# TASK BRIEF
Set down the entire passage on adult string students, word for word, without any changes.

# EXERCISE PASSAGE
Adult students can be transformed by learning to play a stringed instrument, but they require some special consideration by teachers.
Elmhurst College teachers Susan Blaese and Edgar Gabriel spoke about this topic at a lecture at the American String Teachers Association conference in Salt Lake City earlier this month. Both have many years of experience, teaching adult beginner and intermediate string students.
They defined "adult learners" as anyone age 24 and older who is either starting to play an instrument or resuming after a period of years (not those who continually played since childhood).
Gabriel said that, during his early years of teaching adults, he noticed a trend: "They would quit, right when they were starting to get good!" About a dozen years ago, he started teaching adults in groups, and he's been happy with the results. "In groups, they stick around longer," Gabriel said. "There's a camaraderie, and they don't quit."
Adults have certain challenges: life gets in the way of practice routines for them. They may have arthritis or other physical conditions, and vibrato can be difficult to attain. They also often have unreasonable expectations; they want immediate results.
But on the other side of it, adults stand to gain much from studying violin or another stringed instrument. Gabriel pointed to studies by Dr. Nina Kraus of Northwestern University that list some of the advantages of studying an instrument as an adult: improved overall hearing, improved ability to distinguish voices in a crowded room and improved memory. He said that his students have told him that their doctors said that playing the violin would help their arthritis.
He described the case of one adult student who had lost her ability to do mental math, due to severe injuries from a car crash. Seven years of therapy did little to help with this skill, which affected her ability to measure distances, understand speed limits, do recipes and balance her checkbook. She had nearly given up when she started playing the violin. As she said in a video, "I didn't realize that some of my mental math skills were coming back," but after several years of violin, she found that those skills were growing. "Now I feel like I'm completely normal." Her skill level on the violin, as shown in the video, was still at a beginning to intermediate level, but the benefits to her brain function were immense.

# INPUT DATA
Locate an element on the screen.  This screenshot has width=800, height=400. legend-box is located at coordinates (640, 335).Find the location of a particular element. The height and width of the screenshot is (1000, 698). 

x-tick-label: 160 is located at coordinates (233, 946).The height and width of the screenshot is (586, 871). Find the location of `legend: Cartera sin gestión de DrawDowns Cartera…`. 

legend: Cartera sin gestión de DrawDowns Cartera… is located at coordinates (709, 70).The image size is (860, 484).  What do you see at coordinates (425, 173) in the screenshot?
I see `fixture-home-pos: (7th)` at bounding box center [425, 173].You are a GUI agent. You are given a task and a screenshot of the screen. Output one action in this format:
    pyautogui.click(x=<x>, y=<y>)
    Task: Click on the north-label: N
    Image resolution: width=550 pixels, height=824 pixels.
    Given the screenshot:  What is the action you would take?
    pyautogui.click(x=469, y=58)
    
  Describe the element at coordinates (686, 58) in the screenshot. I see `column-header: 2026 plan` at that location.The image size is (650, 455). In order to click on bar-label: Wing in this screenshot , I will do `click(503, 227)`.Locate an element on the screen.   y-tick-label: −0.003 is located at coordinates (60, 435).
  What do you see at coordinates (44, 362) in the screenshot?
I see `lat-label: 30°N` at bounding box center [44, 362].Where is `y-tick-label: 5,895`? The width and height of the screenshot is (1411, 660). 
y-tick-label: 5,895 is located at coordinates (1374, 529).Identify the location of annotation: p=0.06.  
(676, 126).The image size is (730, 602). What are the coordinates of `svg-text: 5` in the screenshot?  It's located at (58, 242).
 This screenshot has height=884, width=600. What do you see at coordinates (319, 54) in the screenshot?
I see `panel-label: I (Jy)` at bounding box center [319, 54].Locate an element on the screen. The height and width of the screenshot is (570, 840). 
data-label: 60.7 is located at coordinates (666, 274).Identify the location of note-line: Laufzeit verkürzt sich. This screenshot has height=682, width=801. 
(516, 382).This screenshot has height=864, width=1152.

# PROBLEM SOLUTION
Adult students can be transformed by learning to play a stringed instrument, but they require some special consideration by teachers.
Elmhurst College teachers Susan Blaese and Edgar Gabriel spoke about this topic at a lecture at the American String Teachers Association conference in Salt Lake City earlier this month. Both have many years of experience, teaching adult beginner and intermediate string students.
They defined "adult learners" as anyone age 24 and older who is either starting to play an instrument or resuming after a period of years (not those who continually played since childhood).
Gabriel said that, during his early years of teaching adults, he noticed a trend: "They would quit, right when they were starting to get good!" About a dozen years ago, he started teaching adults in groups, and he's been happy with the results. "In groups, they stick around longer," Gabriel said. "There's a camaraderie, and they don't quit."
Adults have certain challenges: life gets in the way of practice routines for them. They may have arthritis or other physical conditions, and vibrato can be difficult to attain. They also often have unreasonable expectations; they want immediate results.
But on the other side of it, adults stand to gain much from studying violin or another stringed instrument. Gabriel pointed to studies by Dr. Nina Kraus of Northwestern University that list some of the advantages of studying an instrument as an adult: improved overall hearing, improved ability to distinguish voices in a crowded room and improved memory. He said that his students have told him that their doctors said that playing the violin would help their arthritis.
He described the case of one adult student who had lost her ability to do mental math, due to severe injuries from a car crash. Seven years of therapy did little to help with this skill, which affected her ability to measure distances, understand speed limits, do recipes and balance her checkbook. She had nearly given up when she started playing the violin. As she said in a video, "I didn't realize that some of my mental math skills were coming back," but after several years of violin, she found that those skills were growing. "Now I feel like I'm completely normal." Her skill level on the violin, as shown in the video, was still at a beginning to intermediate level, but the benefits to her brain function were immense.